Le dirigeant d’un collectif de citoyens, Waldo Albarracin, qui a œuvré aux demandes de démission d’Evo Morales, a déclaré que sa maison avait été incendiée et détruite par «une foule» de membres du Mouvement vers le socialisme (MAS), le parti du président démissionnaire. Waldo Albarracin, recteur de l’université d’Etat de La Paz, a diffusé sur son compte Twitter une vidéo de sa résidence en flammes. Une présentatrice de la chaîne Television Universitaria, Casimira Lema, a elle aussi déclaré que sa maison avait été incendiée.
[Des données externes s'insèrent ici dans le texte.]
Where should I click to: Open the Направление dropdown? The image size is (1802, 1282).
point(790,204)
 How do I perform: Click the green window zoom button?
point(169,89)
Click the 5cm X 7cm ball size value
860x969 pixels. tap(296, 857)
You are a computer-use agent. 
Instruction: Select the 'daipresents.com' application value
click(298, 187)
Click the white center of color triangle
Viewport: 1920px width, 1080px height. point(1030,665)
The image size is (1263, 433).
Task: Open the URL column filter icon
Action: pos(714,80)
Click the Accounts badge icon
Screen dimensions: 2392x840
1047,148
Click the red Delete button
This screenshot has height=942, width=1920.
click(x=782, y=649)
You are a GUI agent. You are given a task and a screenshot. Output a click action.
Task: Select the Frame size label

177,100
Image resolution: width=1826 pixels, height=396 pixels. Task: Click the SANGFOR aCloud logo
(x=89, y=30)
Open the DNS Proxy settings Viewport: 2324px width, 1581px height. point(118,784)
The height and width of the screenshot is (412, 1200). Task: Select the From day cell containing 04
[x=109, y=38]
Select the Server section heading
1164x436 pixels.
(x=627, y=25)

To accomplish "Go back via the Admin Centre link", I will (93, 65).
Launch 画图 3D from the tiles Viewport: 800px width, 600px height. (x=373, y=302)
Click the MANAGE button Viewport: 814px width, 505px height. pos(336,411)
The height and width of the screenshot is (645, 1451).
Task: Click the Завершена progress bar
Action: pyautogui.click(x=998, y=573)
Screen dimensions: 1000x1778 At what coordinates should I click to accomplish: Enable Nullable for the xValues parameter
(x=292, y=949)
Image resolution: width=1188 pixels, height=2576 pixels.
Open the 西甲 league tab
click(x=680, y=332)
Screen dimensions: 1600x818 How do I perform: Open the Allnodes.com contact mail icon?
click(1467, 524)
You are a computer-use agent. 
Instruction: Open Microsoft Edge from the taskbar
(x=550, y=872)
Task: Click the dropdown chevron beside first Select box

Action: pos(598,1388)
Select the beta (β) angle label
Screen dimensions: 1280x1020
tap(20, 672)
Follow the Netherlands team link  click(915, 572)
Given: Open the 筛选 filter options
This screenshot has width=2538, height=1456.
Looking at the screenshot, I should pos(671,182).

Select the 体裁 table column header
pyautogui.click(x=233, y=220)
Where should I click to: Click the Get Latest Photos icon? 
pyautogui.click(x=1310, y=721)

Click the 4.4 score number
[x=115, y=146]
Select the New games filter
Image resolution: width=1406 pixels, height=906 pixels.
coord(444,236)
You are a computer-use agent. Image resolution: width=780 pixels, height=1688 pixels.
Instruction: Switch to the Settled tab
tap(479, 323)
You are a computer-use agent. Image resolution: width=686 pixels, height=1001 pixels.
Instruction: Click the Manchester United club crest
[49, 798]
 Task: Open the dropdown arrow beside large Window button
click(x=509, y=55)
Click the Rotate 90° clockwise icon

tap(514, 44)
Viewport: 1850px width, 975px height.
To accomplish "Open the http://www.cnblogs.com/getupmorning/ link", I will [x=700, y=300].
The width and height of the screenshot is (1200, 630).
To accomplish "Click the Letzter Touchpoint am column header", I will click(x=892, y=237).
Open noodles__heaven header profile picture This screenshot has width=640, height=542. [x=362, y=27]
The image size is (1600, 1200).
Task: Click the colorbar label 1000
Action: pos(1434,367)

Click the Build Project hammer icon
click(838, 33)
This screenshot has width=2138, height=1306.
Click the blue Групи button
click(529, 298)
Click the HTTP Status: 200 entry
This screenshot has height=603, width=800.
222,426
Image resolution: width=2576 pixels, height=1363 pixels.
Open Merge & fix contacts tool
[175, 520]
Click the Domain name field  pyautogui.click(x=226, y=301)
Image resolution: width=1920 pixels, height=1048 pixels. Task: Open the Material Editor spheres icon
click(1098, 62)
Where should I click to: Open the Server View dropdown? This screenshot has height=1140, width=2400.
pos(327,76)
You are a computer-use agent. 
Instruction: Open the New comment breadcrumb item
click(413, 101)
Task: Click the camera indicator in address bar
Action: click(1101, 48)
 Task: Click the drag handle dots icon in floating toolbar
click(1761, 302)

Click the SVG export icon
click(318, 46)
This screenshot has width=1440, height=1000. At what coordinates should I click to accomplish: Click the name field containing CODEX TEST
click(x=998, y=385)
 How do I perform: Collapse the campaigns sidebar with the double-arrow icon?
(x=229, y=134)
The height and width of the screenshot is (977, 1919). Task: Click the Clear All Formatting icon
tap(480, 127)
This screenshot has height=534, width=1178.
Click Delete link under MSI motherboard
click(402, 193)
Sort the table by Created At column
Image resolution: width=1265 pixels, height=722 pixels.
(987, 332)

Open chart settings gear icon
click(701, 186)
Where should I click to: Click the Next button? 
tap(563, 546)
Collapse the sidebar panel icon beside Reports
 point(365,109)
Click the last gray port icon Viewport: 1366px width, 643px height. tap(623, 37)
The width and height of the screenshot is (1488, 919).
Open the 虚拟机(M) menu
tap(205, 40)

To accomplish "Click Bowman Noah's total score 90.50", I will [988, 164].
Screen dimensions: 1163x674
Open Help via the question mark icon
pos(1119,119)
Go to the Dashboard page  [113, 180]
Juan Ramon Quintana, un ancien ministre, a expliqué à la télévision, que son domicile a été pillé par des inconnus qui ont emporté tous ses documentsà la télévision.
De plus, plusieurs dizaines de personnes semaient la peur au cours de la nuit dans le quartier aisé d’Achumani, dans le sud de La Paz. Dans ce quartier se trouve le siège d’un quotidien critique envers Evo Morales, Pagina Siete. Sur la porte de ce journal, on pouvait lire un avertissement disant: «Devant la vague de terreur qui s’est déchaînée dans la ville de La Paz, le quotidien Pagina Siete suspend ses activités par sécurité.» Egalement à La Paz, le siège de l’ambassade du Venezuela a été occupé par des manifestants cagoulés à la suite de la démission du président Morales, fidèle allié de Caracas.
«Equipés de dynamite, des manifestants cagoulés avec des boucliers ont pris l’ambassade du Venezuela en Bolivie. Nous allons bien et sommes à l’abri, mais ils veulent faire un massacre. Aidez-nous à dénoncer cette barbarie», a déclaré l’ambassadrice vénézuélienne Crisbeylee Gonzalez à l’agence de presse officielle ABI.
Au milieu de la nuit, des patrouilles de l’armée ont commencé à parcourir les rues de La Paz et d’El Alto. En revanche, les policiers, dont de nombreuses unités s’étaient mutinées ces derniers jours contre le président Morales, n’effectuaient pas de patrouilles, sans que leur absence ne soit expliquée par leur commandement.